Raccolta di novelle uscite nel 1903. Personaggi e atmosfere di una città straordinaria nelle pagine di uno tra i più importanti narratori della napoletanità.

Dall’incipit del libro:

Sul «Piazzale di Porta Roma» erano poche persone: deserta la via del laboratorio pirotecnico, deserta l’altra di faccia ad essa, ove, in sul principio, è la semplice e nuda fabbrica dell’Arcivescovado e seguono appresso altre fabbriche basse e si arriva finalmente alla «Riviera Casilina,» incoronata da una fila di case.
L’ora del tramonto avanzava.
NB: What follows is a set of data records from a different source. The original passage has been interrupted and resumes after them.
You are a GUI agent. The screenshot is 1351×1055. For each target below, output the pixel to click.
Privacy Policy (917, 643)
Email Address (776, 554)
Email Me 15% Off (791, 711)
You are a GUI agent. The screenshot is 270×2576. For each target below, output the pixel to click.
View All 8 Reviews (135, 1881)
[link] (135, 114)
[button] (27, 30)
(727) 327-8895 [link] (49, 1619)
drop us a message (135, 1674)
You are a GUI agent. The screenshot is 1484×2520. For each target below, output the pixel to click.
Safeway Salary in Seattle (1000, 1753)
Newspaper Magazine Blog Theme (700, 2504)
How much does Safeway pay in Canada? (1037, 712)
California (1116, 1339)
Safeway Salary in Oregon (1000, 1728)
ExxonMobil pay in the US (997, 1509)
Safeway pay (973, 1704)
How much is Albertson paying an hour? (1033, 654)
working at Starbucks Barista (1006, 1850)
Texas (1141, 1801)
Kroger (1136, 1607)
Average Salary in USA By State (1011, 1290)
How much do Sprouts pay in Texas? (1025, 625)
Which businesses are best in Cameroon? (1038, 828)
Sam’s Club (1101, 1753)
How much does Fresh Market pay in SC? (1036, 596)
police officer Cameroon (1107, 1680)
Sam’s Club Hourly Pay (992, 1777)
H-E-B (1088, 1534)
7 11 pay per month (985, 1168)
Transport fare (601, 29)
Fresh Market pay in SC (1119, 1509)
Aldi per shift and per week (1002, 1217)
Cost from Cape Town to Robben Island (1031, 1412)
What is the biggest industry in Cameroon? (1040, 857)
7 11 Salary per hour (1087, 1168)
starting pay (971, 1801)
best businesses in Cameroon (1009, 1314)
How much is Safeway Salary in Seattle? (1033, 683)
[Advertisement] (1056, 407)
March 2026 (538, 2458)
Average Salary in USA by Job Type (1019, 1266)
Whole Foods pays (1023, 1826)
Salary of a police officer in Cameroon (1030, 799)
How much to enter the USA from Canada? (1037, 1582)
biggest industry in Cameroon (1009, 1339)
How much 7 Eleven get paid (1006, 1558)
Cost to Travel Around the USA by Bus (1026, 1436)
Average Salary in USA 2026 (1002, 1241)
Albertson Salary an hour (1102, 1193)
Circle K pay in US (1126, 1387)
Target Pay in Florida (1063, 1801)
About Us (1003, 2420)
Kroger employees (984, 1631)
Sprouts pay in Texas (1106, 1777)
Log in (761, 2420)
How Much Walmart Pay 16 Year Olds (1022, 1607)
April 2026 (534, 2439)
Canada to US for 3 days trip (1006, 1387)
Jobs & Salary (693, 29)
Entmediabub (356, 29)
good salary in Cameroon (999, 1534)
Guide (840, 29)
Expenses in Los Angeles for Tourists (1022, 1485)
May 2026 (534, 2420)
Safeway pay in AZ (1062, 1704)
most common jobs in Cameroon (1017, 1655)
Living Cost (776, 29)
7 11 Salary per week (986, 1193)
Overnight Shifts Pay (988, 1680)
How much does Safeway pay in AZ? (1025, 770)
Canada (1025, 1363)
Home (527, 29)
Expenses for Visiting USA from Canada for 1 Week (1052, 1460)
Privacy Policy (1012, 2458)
Un lume dorato che, poc’anzi, aveva tutto acceso, nel lontano, il dosso fuggevole de’ Tifati, si raccoglieva in coda a’ monti, laggiù, a manca, ove la terra e la collina s’univano e dove pareva che l’ultima arborea decorazione di quelle gobbe immani declinasse nell’immensa e aperta campagna, verso Roma lontana. Tutto intorno taceva di quel greve silenzio invernale che pesa su Capua, la triste città delle chiese e delle caserme.
Sul ponte del Volturno, rivolte le spalle alla «Riviera Casilina,» e alta dal parapetto, si stagliava sul livido cielo la statua di San Giovanni Nepomuceno: un braccio era steso al fiume e ne benediceva il queto cammino trascorrente lungo l’umide rive, ad occidente. Erano ancor vive, nel marmo barocco, la testa del santo e il busto suo quasi tutto: le parti inferiori, già investite dall’ombra, aveano apparenza confusa. Sotto la statua, addossati al parapetto, due uomini contemplavano il tramonto e, di volta in volta, accennavano a qualcosa lontana, in quel punto nota soltanto a’ lor occhi o alla loro immaginazione poi che di faccia ad essi, oltre al ponte ferroviario, parallelo a questo su cui stavano e ch’era di remota origine romana, nulla pareva che turbasse, lungo il fiume e nel cielo e nel piano sterminato, la silenziosa agonia del giorno. A un momento una rapida nuvola si librò e si scompose alle origini del ponte di ferro, mascherate da un breve caseggiato e dai pioppi della sponda cittadina.